+++ RECORD SET +++
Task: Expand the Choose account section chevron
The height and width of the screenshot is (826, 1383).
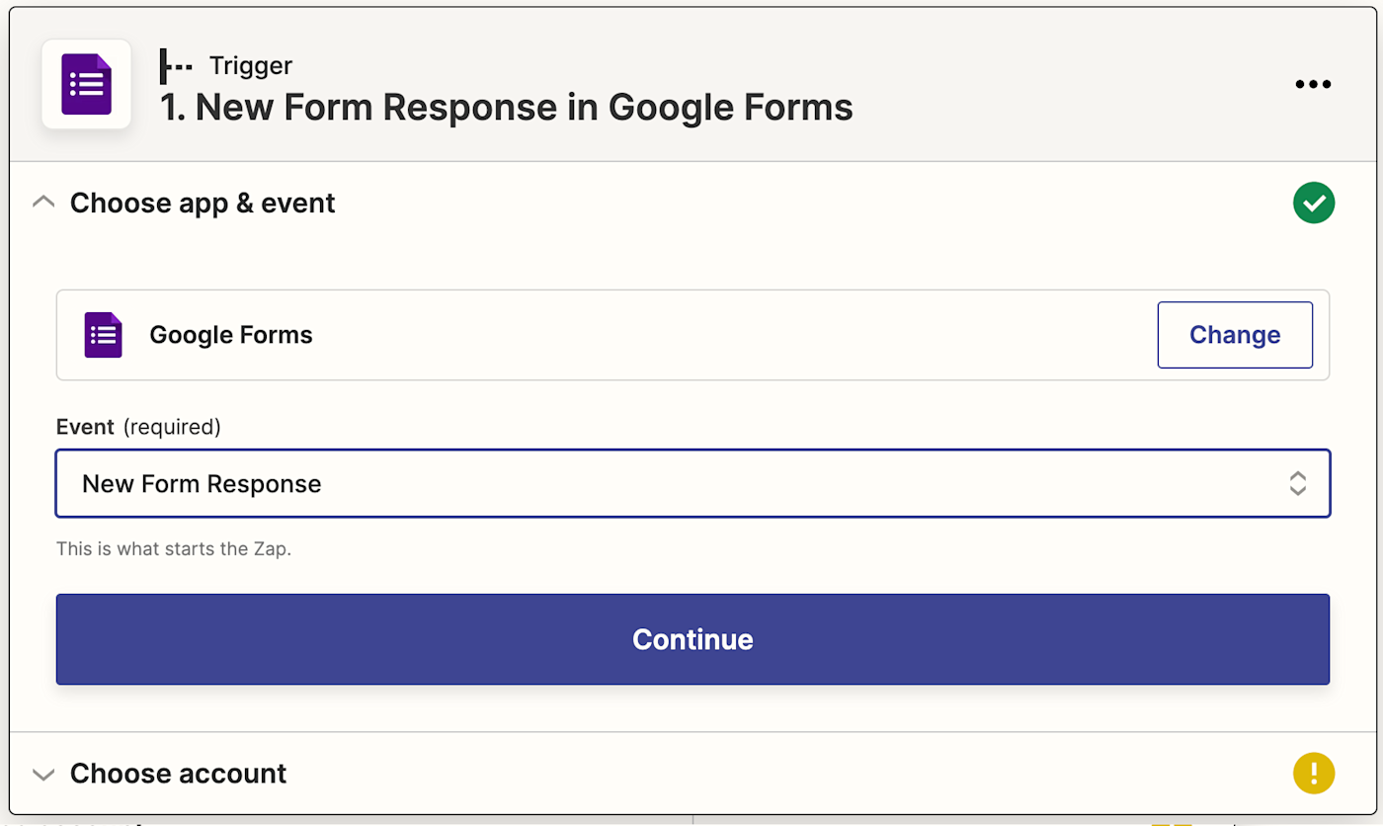Action: click(x=42, y=774)
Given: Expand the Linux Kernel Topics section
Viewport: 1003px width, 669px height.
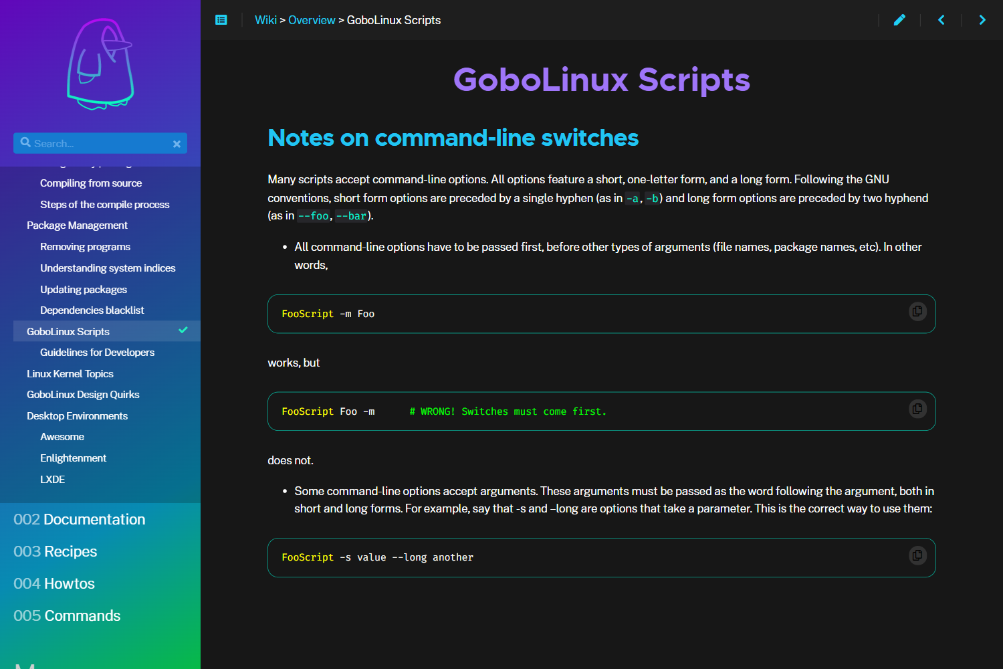Looking at the screenshot, I should 70,373.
+++
*YOUR OBJECTIVE:* A word-for-word copy of the records is required. Leave out every picture.

*WRITTEN RESPONSE:*
Task: Expand the Choose account section chevron
The height and width of the screenshot is (826, 1383).
Action: click(x=42, y=774)
Given: Expand the Linux Kernel Topics section
Viewport: 1003px width, 669px height.
Looking at the screenshot, I should 70,373.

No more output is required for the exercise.